Other methods, besides cardiac triggering, have also been proposed to reduce noise in ASL. Background suppression pulses have been shown to improve the general ASL-signal stability independent of cardiac pulsations [6]. Background suppression is particularly effective when using a read-out option with a single excitation pulse such as 3D-GRACE or 3D FSE stack-of-spirals [1]. Application of background suppression in the present study was not included, because of the high implementation complexity due to the varying TR of each label-control pair. Physiological noise reduction can also be achieved during post-processing, for example, by using RETROICOR [6, 18]. By design, RETROICOR includes the cardiac and respiratory regressor determined at the moment of imaging into account, whereas the influence of the cardiac cycle at the start-of-labeling or end-of-labeling was not considered [4, 6, 18]. Application of RETROICOR in the present study proved to be of limited value due to the low number of dynamics for each condition (20 label-control pairs) and was, therefore, omitted from the final analysis.
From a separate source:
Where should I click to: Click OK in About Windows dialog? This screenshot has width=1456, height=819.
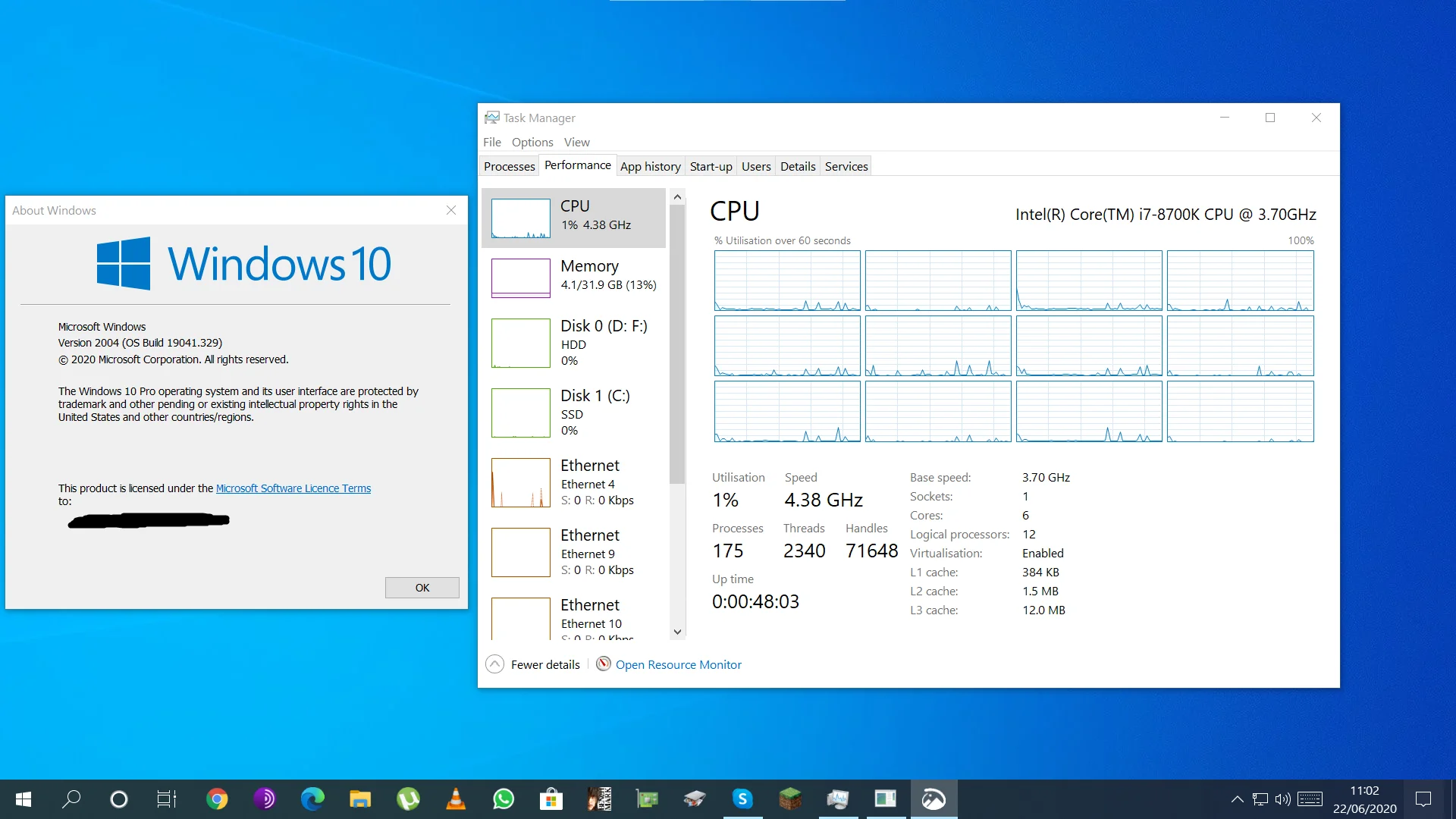tap(422, 588)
Although these post-processing techniques provide a consistent way to reduce (physiological) noise from ASL, it would be beneficial when these noise-sources would be suppressed during the acquisition of the signal. As an extreme variant of triggered ASL, we considered and tested “triple triggered” pCASL (triggering the start- and the end-of-labeling as well as the moment of imaging), which would appear to be more in line with physiology than the independent chosen values as currently employed. Triple triggered ASL leads, however, to ASL-signals that are mainly proportional to the duration cardiac cycle, and should, therefore, be considered to be not very informative.
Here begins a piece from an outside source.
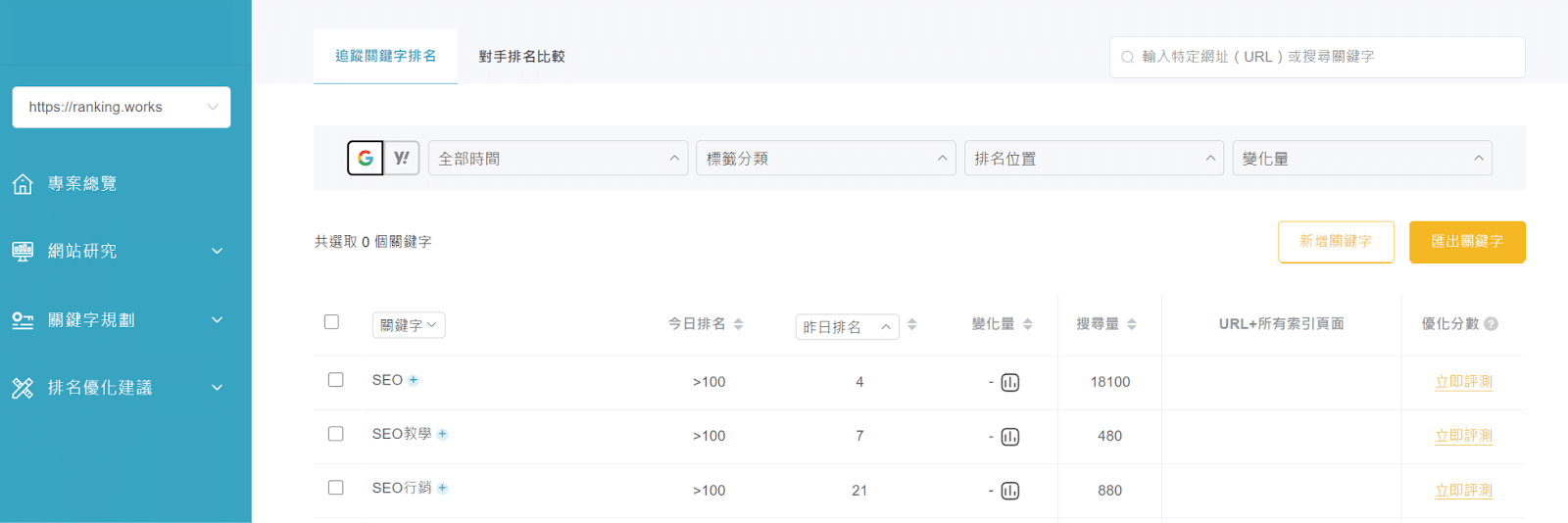Screen dimensions: 1568x523
Task: Click the plus icon next to SEO keyword
Action: (x=414, y=380)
The present study modeled the arterial compartment as a rigid vessel without compliance. Arterial compliance is an important mechanical property that gradually reduces the flow pulsatility along the arterial tree toward the tissue compartment. Generation of label at the proximal end of the artery is governed by the typical flow curve (Fig. 1), which already included the compliance of the arterial tree. The delivery of the label to the tissue was shown in the present study to play a minor role compared to generation. Compliance decreases the flow pulsatility during the delivery phase, which would in turn reduce variations in delivery time and, thus, increase overall signal variability. Therefore, the assumption of a rigid arterial compartment can be considered to provide a ‘worst-case’ scenario for the influence of flow pulsations.
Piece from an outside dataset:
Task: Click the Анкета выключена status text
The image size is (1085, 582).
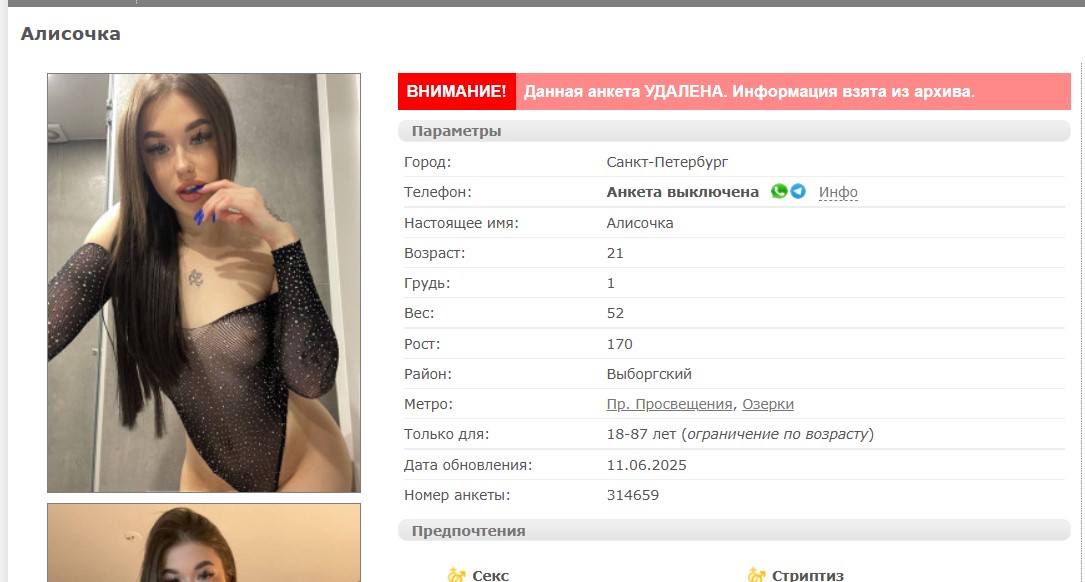Action: click(x=682, y=192)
The present study used the build-in finger pulse-oxy triggering of the MRI-scanner to synchronize the end-of-labeling with the cardiac cycle, which always lags behind in time compared to ECG-triggering. The present simulations suggest that the optimal moment of triggering lies at the end-systolic phase, which corresponds to the finger pulse-oxy trigger with a delay of 0 ms. Although ECG triggering would allow more flexibility in choosing end-of-labeling phases within the systole, the practical application of finger triggering in the present study can be expected not to have influenced the accuracy (see Table 2) of the end-of-labeling triggering.

Conclusions

In summary, simulations showed that flow pulsations can influence the ASL-signal by approximately 4%, and that especially the cardiac cycle at the end-of-labeling is of importance. However, in vivo experiments provided no difference in mean signal and/or signal stability. Combined with earlier findings concerning cardiac triggering, neither start-of-labeling nor end-of-labeling triggering improves signal stability significantly, suggesting that cardiac triggering is not very beneficial for pCASL. Post-processing methods that include cardiac and/or other physiological regressors (including the timing at the end-of-labeling) could be considered to correct most of the remaining minor influences of the cardiac cycle on pCASL stability.